AB Split Testing in WordPress Themes by Google Analytics

A/B split testing isn’t a buzz term. A lot of savvy marketers and designs are using it right now to gain insight into visitor behavior and to increase conversion rate. And yet A/B testing is still not as common as such Internet marketing subjects as SEO, Web analytics and usability. People just aren’t as aware of it. They don’t completely understand what it is or how it could benefit them or how they should use it. This article is meant to be the best guide you will ever need for A/B testing.

What Is A/B Testing?

At its core, A/B testing is exactly what it sounds like: you have two versions of an element (A and B) and a metric that defines success. To determine which version is better, you subject both versions to experimentation simultaneously. In the end, you measure which version was more successful and select that version for real-world use.

This is similar to the experiments you did in Science 101. Remember the experiment in which you tested various substances to see which supports plant growth and which suppresses it. At different intervals, you measured the growth of plants as they were subjected to different conditions, and in the end you tallied the increase in height of the different plants.


A/B testing on the Web is similar. You have two designs of a website: A and B. Typically, A is the existing design (called the control), and B is the new design. You split your website traffic between these two versions and measure their performance using metrics that you care about (conversion rate, sales, bounce rate, etc.). In the end, you select the version that performs best.

All in all, this is where A/B Split Testing comes in. It allows you to test different versions of a page to find out which version gives the best results. It is a commonly used technique by many professionals to improve their website’s conversion. In this article, we will show you how to do A/B split testing in WordPress Themes by Google Analytics.

Preparing for A/B Split Testing

Before we move forward, there are a few things you would need for this tutorial. If you haven’t already done so, then the first thing you need to do is install Google Analytics in your WordPress themes. The second thing you would need is variations of the original page that you want to test. For example, if you are running tests on your registration page, then create another copy of the page with different copy, style, or layout.

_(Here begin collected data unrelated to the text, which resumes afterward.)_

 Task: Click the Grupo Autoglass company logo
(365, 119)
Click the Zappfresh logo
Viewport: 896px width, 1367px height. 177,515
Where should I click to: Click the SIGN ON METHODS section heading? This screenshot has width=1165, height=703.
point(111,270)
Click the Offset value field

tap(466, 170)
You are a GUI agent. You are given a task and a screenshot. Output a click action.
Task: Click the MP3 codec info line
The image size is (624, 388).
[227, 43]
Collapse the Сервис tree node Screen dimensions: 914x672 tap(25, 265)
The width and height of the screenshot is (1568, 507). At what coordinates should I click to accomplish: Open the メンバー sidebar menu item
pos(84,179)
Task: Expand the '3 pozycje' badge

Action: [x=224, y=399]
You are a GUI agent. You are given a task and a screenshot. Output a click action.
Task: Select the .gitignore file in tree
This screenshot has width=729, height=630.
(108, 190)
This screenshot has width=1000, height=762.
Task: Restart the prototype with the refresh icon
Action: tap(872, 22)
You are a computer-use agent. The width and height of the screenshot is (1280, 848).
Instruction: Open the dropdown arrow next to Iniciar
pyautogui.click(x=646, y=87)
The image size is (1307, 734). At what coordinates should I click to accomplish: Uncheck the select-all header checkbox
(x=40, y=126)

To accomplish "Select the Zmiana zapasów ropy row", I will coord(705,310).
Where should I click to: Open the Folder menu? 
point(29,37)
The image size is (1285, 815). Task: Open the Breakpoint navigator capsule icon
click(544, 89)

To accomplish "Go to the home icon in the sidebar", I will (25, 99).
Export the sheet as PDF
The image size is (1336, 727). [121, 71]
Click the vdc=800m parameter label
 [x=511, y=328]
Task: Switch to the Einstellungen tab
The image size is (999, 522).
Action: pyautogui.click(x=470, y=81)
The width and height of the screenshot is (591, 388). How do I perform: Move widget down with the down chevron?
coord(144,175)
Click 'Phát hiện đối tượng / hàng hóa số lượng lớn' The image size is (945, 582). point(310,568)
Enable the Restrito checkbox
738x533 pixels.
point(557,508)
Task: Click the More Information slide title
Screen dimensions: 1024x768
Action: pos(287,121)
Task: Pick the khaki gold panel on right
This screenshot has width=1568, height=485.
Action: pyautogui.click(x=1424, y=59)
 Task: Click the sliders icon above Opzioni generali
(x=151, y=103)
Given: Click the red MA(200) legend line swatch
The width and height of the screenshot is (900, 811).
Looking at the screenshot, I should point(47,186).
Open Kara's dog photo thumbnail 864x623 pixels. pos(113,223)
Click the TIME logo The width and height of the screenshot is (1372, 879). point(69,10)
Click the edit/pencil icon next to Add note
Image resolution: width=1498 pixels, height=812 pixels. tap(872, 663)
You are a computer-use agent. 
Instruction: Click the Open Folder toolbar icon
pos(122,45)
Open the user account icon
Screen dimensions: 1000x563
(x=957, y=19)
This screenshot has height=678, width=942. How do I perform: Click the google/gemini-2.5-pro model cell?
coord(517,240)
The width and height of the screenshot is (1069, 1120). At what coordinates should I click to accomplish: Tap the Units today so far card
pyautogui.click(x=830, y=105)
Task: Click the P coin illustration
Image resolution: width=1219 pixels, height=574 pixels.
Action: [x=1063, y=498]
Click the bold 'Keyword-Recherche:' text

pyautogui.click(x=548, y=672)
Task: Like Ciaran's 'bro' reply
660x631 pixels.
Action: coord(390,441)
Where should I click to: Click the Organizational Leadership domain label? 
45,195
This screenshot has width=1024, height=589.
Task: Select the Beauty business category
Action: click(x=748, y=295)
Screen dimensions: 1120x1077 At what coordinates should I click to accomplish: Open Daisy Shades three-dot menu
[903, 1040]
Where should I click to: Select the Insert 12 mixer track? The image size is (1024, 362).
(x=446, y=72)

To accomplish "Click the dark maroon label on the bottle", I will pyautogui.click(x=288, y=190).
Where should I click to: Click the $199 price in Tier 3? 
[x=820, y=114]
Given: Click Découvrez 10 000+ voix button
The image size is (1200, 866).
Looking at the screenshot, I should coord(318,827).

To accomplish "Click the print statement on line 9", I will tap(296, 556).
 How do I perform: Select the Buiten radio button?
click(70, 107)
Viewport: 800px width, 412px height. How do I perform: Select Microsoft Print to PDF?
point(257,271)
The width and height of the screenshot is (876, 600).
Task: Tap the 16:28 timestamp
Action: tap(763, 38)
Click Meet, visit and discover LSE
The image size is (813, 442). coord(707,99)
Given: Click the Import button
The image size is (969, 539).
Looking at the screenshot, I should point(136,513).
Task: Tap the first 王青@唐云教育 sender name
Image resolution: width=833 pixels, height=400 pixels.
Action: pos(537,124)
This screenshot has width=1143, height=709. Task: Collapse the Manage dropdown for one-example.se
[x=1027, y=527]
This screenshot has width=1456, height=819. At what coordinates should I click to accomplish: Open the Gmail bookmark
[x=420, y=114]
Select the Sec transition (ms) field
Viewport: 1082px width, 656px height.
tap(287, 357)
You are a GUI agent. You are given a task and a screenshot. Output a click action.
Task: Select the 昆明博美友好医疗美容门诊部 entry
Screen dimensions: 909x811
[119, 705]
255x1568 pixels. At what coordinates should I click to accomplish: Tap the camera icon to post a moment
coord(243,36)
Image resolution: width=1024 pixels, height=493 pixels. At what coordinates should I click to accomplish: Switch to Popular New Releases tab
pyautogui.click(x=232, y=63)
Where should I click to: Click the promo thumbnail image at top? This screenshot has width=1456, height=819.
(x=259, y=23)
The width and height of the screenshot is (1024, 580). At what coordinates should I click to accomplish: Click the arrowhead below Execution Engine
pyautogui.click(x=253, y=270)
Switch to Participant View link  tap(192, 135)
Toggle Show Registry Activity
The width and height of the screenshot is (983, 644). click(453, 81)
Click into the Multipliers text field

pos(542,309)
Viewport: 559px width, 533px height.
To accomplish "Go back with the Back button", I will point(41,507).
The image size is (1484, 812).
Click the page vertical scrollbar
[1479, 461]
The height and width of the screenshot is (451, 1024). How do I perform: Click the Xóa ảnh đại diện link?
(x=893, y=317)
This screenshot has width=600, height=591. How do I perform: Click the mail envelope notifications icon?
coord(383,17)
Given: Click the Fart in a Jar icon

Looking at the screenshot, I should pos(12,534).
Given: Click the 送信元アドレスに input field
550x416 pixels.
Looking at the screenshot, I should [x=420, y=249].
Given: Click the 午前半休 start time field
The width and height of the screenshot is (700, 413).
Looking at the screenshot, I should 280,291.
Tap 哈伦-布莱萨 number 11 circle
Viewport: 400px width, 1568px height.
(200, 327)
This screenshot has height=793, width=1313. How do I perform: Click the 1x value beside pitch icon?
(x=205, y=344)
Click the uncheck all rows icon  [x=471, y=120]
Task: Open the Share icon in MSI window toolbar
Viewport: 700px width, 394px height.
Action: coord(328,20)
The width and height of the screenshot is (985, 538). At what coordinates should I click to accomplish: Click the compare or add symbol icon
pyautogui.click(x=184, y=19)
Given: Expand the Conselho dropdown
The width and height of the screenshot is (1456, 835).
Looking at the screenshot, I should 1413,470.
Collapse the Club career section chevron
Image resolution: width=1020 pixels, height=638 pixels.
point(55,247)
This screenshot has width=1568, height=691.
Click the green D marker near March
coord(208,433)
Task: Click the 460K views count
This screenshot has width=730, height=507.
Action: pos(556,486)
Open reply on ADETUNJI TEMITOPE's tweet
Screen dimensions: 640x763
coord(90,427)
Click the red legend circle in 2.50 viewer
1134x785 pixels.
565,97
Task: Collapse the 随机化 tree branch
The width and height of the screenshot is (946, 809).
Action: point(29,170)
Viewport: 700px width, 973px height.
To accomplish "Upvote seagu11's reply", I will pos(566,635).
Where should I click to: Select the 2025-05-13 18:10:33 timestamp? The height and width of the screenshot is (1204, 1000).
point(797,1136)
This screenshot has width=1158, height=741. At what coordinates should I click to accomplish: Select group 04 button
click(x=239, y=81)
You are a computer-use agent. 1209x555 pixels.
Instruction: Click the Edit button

You can create multiple variations of a page with different layouts or copy. Make sure that you publish your original page and all its variations, so that they are publicly accessible.

Setting up Content Experiment in Google Analytics

A/B split testing is called Content Experiments in Google Analytics. Sign in to your Analytics account and then go to Content » Experiments. Provide the URL of your original page and click on create experiment button to get started.


abtesting-analytics-startOn the next page you will be asked to provide a title for this A/B testing experiment and choose an objective for it. Objectives are goals which you can create in Google Analytics. You can create a new goal by clicking on add an objective link, or use an existing one. Analytics will track how many visitors to each variation of page meet your objective or goal. For example, if you have a registration page where users are redirected to a thank you page after registration, then you can set that as your objective. When a user on your website fills the form and gets redirected to the thank you page, then this equals to the completion of your goal.


After providing your original page URL and choosing objective or goal for this experiment, you can now add variations of this page. Create different variations of this page in WordPress themes and make sure all of them are live and publicly accessible. You can add multiple variations of the same page with different design, call to action, layout and copy.


On the next screen you will be provided with a code to add to your WordPress website’s header. Click on Manually insert the code button and copy the code.


Now all you need to do is add this code to your WordPress theme’s header.php file. Once added, this code will start redirecting all visitors to a variation of your testing page. To add the split test code, you need to paste this code in your theme’s header.php file:

 <?php if (is_page($page_id)) : //Add Google Analytics Content Experiment ?> Paste content experiment code here <?php endif; ?> 

Replace $page_id with the id of your original page. (See how to find a page ID in WordPress)

If you don’t want to modify the code in your theme, then you can use this plugin called Google Content Experiments.

Once you have added the code to your original page and published the original and variation pages, go back to Google analytics and click the Next button. Analytics will now verify that you have the content experiment code properly installed on your pages. After that you can click on start experiment button to launch your A/B split testing content experiment.


That’s all you need to get started. You have successfully installed A/B Split Testing on your WordPress site using Google Analytic’s content experiments. It will take some time before Google Analytics will start showing test data. Visitors to your original page will now be randomly redirected to one of the variation pages and some would still see the original page. Users will continue to see the same variation of the page on their next visits during the experimentation. Based on your goal settings, Google Analytics will show you which variation is working best towards achieving your goal and will choose a winner if it feels that one variation is out-performing other variations of the page.